━━━━━ RECORD EXCERPTS
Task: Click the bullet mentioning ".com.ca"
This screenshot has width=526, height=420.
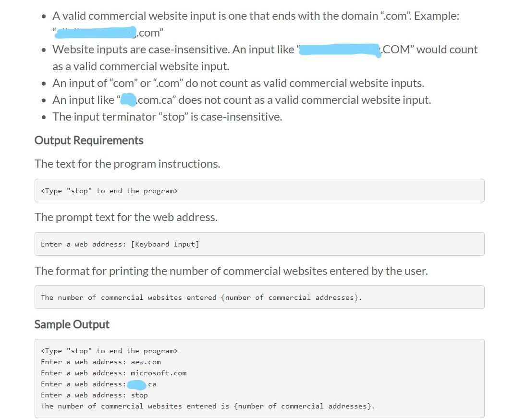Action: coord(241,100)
━━━━━━━━━━
━━━━━ RECORD EXCERPTS
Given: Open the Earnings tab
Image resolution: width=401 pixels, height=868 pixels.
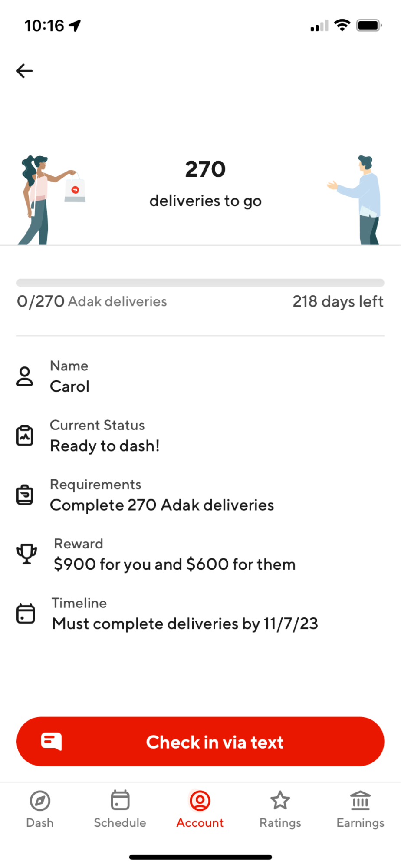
━━━━━━━━━━
━━━━━ RECORD EXCERPTS
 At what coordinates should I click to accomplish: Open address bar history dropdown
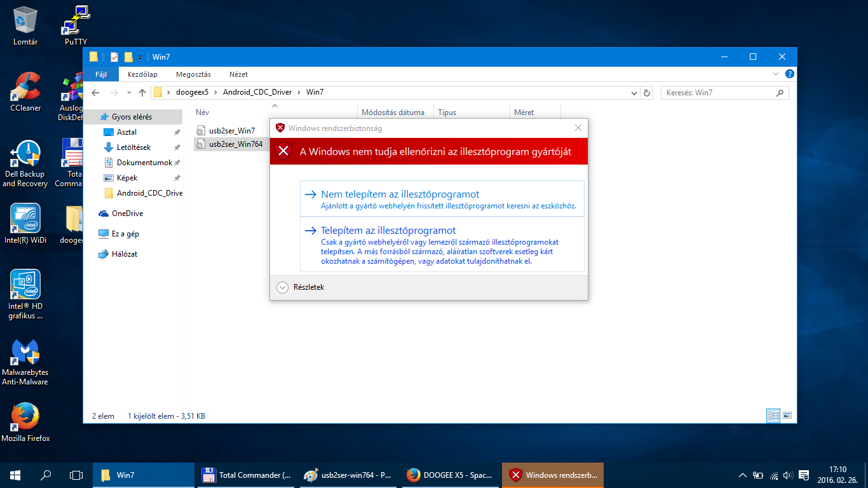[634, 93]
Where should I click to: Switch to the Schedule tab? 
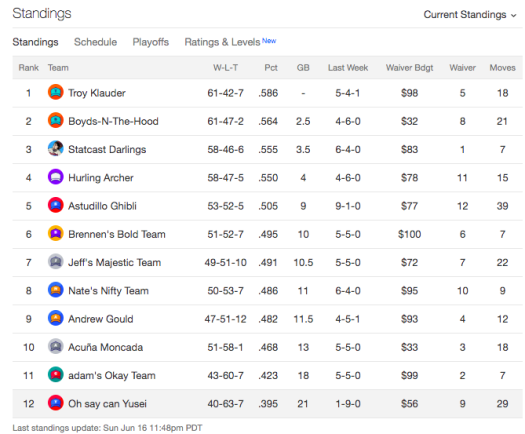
━━━━━━━━━━
Starting at the line that contains "At what coordinates" and ending at the line that contains "Where should I", transcribe the material above exactly, excluding pictures.

 At what coordinates should I click to accomplish: Open address bar history dropdown
[634, 93]
Where should I click to: Switch to the Schedule tab? 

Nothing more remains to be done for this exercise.